• [TASK TO COMPLETE]: Only lines below containing the string "Copy" should be counted; please give that count by itself.

Stored items
● ● ● ●

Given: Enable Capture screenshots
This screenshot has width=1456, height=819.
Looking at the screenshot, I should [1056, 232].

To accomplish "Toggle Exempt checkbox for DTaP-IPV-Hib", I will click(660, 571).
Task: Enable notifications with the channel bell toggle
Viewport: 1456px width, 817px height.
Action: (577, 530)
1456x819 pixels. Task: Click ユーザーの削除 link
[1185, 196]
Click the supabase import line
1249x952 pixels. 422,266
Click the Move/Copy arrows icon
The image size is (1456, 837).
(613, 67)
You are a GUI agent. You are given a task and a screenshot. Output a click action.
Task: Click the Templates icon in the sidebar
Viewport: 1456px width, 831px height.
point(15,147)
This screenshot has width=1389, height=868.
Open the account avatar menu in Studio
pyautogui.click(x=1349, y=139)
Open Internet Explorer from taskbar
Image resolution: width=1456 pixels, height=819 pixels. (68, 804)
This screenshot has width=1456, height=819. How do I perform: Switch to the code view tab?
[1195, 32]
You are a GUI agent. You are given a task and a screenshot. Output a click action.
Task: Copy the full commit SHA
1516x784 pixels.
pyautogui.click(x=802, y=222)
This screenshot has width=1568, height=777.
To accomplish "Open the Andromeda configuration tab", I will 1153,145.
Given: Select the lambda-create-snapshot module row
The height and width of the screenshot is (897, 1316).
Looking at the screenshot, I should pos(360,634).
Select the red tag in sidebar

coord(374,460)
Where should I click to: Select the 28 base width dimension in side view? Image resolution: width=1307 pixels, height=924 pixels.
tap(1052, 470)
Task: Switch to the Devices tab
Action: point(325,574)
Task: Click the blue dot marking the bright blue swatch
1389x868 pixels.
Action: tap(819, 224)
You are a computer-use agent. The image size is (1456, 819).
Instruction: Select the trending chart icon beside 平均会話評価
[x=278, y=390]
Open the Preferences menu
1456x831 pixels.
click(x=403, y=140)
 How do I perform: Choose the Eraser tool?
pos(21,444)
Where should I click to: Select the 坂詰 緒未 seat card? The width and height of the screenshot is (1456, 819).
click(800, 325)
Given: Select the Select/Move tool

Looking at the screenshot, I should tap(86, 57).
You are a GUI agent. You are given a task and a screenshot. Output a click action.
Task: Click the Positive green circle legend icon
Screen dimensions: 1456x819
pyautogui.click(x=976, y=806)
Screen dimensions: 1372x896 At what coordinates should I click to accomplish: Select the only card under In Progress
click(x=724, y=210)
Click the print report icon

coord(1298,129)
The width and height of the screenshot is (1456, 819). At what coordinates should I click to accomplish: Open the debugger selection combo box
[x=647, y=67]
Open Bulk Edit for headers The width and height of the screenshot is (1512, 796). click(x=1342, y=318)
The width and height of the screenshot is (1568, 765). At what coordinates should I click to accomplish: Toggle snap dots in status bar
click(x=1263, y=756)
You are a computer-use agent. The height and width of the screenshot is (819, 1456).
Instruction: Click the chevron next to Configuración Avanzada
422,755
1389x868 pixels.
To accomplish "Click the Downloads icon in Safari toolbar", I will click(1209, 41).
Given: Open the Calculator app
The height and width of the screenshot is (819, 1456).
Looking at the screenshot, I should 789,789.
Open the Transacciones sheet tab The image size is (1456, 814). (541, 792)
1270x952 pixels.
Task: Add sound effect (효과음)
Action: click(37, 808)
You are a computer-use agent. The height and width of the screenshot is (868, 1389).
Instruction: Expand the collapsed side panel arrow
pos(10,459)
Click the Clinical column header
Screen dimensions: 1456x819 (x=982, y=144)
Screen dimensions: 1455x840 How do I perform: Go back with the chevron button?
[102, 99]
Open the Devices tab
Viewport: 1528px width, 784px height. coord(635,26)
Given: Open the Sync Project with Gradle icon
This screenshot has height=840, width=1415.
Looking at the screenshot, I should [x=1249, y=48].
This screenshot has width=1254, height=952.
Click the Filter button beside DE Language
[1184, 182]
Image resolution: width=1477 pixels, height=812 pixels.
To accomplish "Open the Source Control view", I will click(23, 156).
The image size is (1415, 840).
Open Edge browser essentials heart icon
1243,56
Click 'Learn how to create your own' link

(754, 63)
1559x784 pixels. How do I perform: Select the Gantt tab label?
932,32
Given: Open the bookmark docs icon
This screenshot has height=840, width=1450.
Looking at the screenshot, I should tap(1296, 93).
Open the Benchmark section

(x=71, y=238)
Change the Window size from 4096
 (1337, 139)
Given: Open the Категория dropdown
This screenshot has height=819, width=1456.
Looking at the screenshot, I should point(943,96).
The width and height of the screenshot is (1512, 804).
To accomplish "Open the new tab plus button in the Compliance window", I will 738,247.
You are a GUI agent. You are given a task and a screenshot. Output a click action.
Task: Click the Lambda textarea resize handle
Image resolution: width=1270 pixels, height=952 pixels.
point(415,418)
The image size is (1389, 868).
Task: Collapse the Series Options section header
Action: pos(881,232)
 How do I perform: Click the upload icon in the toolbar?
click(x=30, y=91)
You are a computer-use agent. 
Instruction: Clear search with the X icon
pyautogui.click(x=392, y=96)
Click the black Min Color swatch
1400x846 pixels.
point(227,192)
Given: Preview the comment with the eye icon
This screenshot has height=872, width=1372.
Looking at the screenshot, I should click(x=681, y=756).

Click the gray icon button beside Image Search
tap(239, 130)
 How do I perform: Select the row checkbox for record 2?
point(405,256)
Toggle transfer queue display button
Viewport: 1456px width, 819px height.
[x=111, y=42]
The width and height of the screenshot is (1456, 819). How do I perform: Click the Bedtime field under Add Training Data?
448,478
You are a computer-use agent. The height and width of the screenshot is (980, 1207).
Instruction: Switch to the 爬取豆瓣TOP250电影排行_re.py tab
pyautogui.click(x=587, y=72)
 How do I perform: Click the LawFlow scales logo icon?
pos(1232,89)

● ● ● ●

• [SOLUTION]: 2